# [Task data]
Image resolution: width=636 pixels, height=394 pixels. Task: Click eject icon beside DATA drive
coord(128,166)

...

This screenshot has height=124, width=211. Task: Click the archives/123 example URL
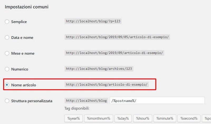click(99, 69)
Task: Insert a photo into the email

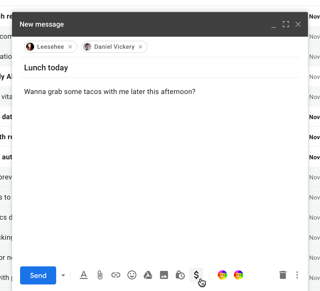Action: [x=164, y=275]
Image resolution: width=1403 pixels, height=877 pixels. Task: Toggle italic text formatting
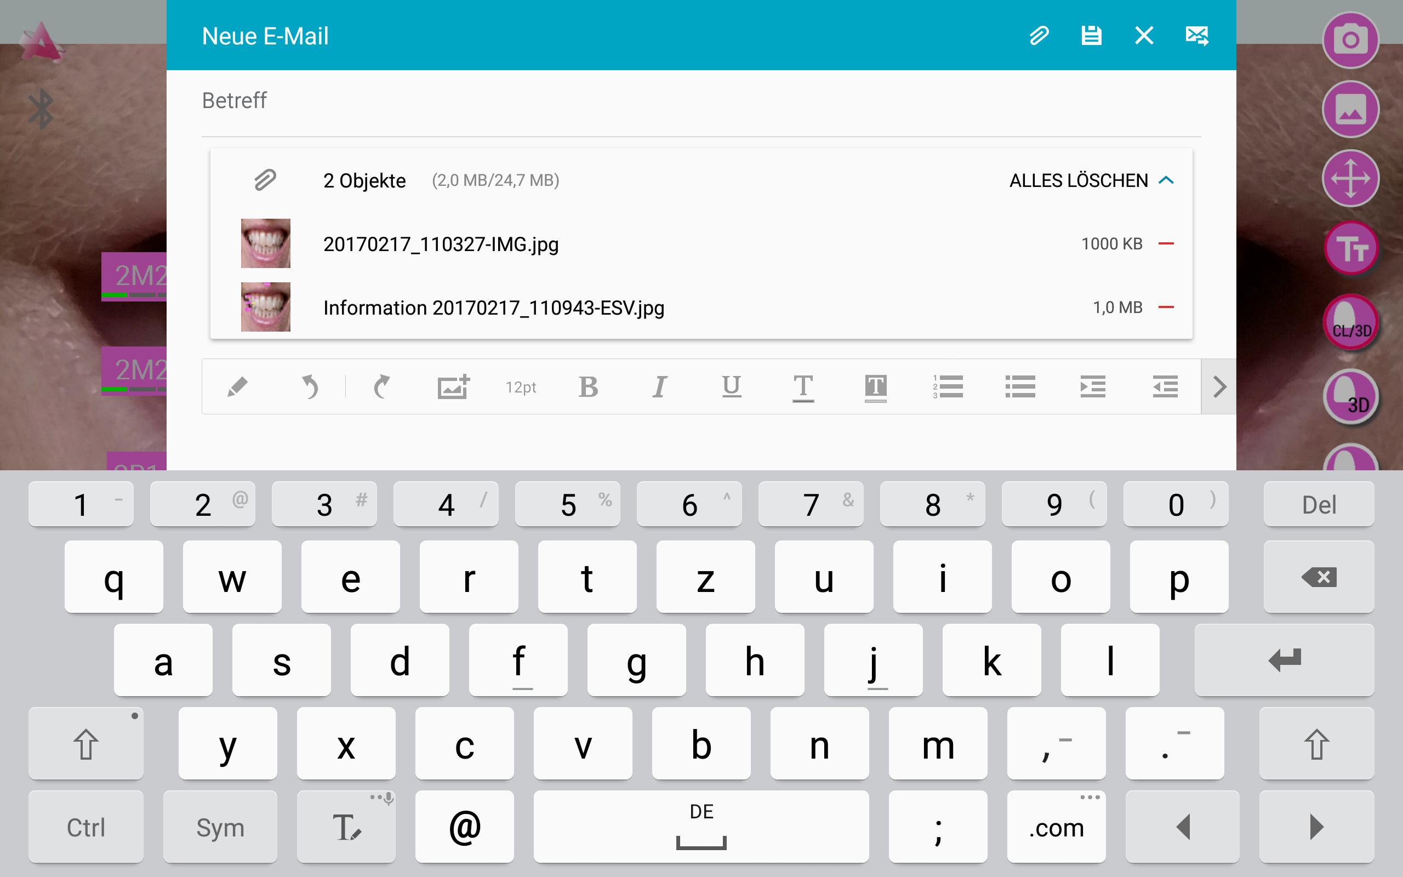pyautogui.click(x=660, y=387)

...

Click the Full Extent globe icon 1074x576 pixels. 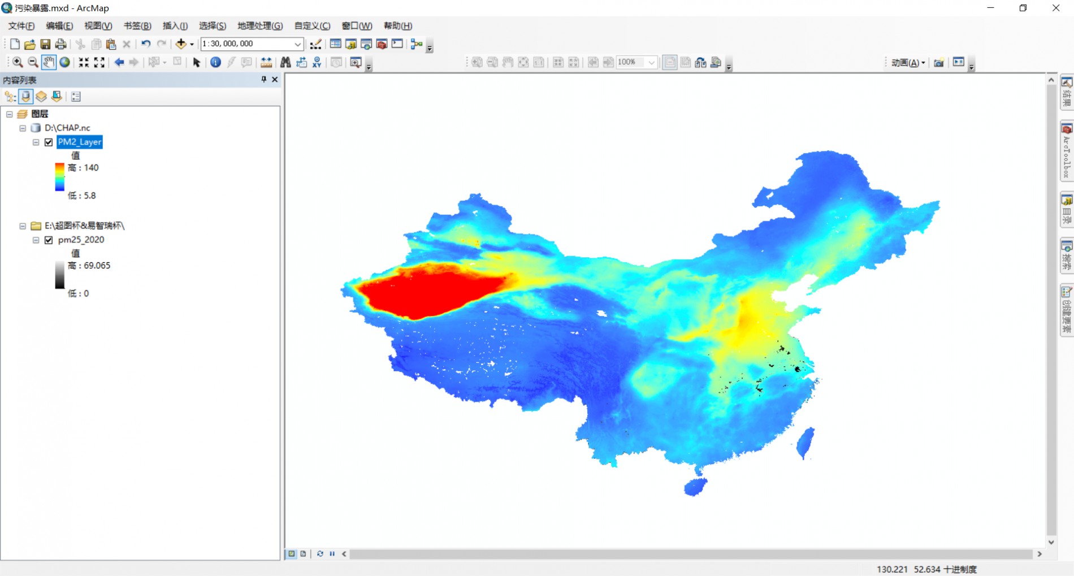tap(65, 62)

# [Stated problem]
Update the material from the line with "This screenshot has" up to and including the line with "pyautogui.click(x=660, y=387)", swapping "email" for "message" and keeping everything else the same. Leave the pictures out of your answer.

# [Response for this exercise]
This screenshot has height=124, width=211. Task: Click the archives/123 example URL
click(99, 69)
Task: Insert a photo into the message

Action: [x=164, y=275]
Image resolution: width=1403 pixels, height=877 pixels. Task: Toggle italic text formatting
pyautogui.click(x=660, y=387)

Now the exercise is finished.